Petr turned his head away, frustrated. What would a medico know of his disgrace? Of the pain that bit infinitely deeper than any wound or broken bone?

She hummed while checking her monitors; he tried to ignore her, but found it impossible. After his small victory over himself, Petr once more became powerless. He knew full well she strove to raise his spirits, to heal his physical and emotional wounds. Yet she could not know (he would not tell!) that her constant haranguing, her constant pushing to move him out of bed, to flex his muscles and stretch his flesh—his mind—only drove him deeper into himself.

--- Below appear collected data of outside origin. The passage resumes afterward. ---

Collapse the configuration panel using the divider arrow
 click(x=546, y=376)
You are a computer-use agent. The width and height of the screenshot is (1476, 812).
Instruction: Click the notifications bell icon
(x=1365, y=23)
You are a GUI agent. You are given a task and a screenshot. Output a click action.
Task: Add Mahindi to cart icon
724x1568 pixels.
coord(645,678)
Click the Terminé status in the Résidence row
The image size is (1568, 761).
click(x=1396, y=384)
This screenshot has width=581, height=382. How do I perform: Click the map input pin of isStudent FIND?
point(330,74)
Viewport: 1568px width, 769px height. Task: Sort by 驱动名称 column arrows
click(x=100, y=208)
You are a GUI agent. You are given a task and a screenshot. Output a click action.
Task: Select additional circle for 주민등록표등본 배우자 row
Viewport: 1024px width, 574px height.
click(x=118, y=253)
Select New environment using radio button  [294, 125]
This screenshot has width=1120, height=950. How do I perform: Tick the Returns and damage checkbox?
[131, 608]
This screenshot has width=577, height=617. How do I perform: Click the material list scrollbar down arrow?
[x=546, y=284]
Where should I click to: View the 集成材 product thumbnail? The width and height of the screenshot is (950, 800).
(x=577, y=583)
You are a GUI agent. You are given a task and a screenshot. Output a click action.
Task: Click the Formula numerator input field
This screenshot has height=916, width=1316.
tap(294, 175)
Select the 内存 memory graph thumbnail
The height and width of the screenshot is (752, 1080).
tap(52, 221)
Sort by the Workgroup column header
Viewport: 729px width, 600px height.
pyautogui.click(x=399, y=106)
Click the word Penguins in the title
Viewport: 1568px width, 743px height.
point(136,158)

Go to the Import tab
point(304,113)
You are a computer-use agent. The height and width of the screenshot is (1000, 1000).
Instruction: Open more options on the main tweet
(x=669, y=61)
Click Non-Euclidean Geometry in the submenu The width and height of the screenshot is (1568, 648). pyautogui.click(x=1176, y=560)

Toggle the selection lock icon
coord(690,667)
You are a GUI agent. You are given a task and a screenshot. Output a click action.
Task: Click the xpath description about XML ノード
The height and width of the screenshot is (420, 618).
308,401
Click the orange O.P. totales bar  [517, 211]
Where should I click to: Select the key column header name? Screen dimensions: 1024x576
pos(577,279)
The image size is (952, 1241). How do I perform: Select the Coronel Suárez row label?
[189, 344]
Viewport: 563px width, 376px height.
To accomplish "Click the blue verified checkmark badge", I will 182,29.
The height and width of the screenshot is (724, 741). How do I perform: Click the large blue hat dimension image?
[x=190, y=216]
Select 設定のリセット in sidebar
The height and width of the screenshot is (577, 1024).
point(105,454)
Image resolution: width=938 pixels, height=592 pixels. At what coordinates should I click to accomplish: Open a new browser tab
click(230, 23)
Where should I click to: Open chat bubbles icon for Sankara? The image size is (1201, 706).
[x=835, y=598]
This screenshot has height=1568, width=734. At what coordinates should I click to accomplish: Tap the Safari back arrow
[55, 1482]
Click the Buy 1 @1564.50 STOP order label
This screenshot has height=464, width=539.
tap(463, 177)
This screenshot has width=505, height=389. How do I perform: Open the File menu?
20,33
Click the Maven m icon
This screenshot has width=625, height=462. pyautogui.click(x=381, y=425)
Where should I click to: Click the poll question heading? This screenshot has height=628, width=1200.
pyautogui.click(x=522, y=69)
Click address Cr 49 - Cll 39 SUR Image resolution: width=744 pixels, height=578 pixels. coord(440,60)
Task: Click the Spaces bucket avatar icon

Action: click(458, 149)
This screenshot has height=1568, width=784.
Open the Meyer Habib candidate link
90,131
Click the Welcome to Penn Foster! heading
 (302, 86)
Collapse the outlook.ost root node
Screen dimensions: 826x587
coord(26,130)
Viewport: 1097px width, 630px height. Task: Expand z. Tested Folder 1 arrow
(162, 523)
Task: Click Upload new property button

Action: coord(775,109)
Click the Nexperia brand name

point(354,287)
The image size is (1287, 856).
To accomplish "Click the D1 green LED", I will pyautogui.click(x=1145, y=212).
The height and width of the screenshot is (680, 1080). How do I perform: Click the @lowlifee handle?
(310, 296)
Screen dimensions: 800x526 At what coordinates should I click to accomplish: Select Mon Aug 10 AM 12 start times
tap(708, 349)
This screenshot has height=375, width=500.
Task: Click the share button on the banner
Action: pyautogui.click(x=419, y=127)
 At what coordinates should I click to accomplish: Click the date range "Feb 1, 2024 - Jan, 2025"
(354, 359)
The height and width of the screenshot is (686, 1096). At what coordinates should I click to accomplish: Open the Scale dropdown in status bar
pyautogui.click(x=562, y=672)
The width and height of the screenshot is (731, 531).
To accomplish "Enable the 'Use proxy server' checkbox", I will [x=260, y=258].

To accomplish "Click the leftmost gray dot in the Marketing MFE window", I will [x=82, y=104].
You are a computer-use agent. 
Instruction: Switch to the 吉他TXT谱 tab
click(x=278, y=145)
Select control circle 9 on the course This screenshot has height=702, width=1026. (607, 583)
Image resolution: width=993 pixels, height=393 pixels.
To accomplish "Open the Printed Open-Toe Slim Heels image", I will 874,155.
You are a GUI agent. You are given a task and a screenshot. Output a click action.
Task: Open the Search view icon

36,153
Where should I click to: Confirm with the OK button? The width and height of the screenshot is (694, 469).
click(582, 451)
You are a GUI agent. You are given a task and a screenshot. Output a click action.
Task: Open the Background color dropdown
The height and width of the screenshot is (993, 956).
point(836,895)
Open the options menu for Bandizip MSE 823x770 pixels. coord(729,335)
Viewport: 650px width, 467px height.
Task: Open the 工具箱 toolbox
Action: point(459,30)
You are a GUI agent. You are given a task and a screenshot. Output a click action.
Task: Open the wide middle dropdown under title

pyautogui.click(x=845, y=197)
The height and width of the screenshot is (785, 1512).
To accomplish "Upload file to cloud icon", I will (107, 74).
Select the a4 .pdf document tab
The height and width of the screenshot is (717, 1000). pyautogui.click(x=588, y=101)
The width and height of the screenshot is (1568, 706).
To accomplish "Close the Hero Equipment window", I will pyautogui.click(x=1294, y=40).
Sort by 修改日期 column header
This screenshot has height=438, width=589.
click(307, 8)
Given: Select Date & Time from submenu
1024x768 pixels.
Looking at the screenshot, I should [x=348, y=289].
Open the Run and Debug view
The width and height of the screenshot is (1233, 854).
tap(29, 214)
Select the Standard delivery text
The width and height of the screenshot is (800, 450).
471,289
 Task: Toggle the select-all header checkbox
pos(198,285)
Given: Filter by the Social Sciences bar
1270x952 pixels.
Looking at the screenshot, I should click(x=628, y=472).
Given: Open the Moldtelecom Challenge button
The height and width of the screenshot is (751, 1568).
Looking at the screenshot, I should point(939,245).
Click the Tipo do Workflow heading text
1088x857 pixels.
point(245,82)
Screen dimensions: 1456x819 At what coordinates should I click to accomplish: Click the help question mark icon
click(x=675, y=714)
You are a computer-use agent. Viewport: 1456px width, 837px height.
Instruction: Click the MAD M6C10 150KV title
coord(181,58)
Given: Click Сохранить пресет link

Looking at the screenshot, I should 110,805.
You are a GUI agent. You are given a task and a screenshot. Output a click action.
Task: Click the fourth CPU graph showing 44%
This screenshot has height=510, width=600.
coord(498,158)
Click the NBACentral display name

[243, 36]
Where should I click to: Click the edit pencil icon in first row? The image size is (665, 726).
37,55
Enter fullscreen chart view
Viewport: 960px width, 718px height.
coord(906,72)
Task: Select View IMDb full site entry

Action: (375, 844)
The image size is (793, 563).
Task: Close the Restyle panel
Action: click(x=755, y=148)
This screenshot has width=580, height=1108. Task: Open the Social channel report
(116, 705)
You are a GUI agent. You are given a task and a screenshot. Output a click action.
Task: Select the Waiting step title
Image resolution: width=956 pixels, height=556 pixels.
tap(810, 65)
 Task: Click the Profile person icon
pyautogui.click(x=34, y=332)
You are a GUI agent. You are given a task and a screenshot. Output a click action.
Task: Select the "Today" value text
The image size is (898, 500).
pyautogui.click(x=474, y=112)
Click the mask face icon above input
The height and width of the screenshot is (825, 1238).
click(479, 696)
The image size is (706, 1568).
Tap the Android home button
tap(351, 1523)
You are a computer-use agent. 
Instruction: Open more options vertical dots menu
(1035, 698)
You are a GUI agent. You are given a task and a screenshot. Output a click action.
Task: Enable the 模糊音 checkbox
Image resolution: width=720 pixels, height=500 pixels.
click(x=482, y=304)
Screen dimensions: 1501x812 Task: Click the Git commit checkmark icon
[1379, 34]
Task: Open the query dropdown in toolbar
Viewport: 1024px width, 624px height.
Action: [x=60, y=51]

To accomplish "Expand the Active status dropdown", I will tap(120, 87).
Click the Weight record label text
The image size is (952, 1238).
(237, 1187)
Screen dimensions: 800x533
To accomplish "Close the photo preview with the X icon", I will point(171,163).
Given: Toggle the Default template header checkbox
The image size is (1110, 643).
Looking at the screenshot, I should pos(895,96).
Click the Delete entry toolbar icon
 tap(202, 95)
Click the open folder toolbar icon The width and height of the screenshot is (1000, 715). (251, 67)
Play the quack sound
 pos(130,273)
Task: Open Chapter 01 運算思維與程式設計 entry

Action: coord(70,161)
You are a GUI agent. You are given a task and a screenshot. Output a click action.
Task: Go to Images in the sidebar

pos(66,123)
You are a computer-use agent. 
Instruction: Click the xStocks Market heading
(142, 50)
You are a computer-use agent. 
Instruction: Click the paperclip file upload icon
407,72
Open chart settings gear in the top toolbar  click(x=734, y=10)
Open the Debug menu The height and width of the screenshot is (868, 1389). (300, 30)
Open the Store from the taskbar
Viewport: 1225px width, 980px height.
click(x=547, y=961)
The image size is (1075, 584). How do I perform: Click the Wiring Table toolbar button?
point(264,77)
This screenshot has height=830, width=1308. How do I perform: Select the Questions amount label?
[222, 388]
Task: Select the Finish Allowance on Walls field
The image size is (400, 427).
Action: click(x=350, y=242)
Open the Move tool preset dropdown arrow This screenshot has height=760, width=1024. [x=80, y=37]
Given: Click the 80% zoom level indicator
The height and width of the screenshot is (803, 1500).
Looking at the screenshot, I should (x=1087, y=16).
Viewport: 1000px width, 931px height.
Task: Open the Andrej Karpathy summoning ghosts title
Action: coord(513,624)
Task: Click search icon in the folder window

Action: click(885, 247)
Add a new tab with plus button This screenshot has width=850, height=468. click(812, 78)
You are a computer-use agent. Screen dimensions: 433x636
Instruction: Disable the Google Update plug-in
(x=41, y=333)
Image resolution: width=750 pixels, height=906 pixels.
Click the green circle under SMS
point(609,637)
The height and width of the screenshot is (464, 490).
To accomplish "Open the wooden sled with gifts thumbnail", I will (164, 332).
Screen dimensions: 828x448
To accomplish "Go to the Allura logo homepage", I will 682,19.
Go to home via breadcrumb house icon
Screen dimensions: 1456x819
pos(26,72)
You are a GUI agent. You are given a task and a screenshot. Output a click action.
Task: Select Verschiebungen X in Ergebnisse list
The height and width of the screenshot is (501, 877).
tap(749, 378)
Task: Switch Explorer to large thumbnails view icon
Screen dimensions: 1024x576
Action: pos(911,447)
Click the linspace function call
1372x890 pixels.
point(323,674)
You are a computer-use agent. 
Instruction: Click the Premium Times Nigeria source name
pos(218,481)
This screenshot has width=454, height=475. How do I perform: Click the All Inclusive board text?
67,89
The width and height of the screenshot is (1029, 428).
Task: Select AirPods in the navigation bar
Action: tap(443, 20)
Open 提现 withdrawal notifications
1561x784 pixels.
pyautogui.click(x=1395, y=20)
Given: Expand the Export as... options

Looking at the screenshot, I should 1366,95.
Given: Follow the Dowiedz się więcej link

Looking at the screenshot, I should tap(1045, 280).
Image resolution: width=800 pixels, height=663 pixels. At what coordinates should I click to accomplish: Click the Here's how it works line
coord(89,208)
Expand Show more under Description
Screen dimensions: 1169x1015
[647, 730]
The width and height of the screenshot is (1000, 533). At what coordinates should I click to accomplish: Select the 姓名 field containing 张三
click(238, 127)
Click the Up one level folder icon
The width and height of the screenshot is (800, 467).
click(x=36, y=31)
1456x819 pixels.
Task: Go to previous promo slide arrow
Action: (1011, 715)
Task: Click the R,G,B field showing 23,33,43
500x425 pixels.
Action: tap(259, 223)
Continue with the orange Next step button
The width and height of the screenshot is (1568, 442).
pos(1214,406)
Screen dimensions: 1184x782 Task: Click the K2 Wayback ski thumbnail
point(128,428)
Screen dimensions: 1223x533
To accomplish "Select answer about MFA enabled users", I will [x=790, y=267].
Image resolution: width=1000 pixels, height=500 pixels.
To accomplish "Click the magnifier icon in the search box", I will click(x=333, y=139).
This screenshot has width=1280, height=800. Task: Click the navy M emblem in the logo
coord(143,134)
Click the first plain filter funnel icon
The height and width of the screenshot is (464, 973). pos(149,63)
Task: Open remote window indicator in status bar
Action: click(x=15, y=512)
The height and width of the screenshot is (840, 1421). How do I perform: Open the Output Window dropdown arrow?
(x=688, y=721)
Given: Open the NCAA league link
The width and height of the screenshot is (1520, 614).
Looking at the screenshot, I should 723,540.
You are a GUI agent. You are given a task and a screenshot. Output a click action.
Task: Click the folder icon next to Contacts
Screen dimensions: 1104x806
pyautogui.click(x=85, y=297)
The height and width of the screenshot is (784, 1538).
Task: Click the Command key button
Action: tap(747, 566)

He had suffered the most humiliating defeat possible: he had survived. And now he lay there, nursed back to a gross semblance of life he no longer cared to hold on to. He closed his eyes, but he could almost predict where her footfalls would echo next in the small room, where her ministrations would take her, in a path as surely determined as a hypersonic Gauss round slung from a ’Mech.

“You have a visitor today.”

“You can tell Jesup I do not wish to see him.”

“Has Jesup ever asked permission to see you?” The tone of disapproval in her voice lightened Petr’s mood a crack.

“I suppose not. Then who?”

“ovKhan Sha Clarke.”

For a moment Petr could not breathe. Her words were a firebomb that detonated within the small confines of the room, sucking all oxygen to itself, making it impossible to breathe, to talk. He could barely discern the soft beep of the monitoring equipment through the blood pounding in his head; the headache almost surged back. He restrained a gasp—refused to allow her to see such weakness—though he brought his bandaged right arm up to the swaddled portion of his head.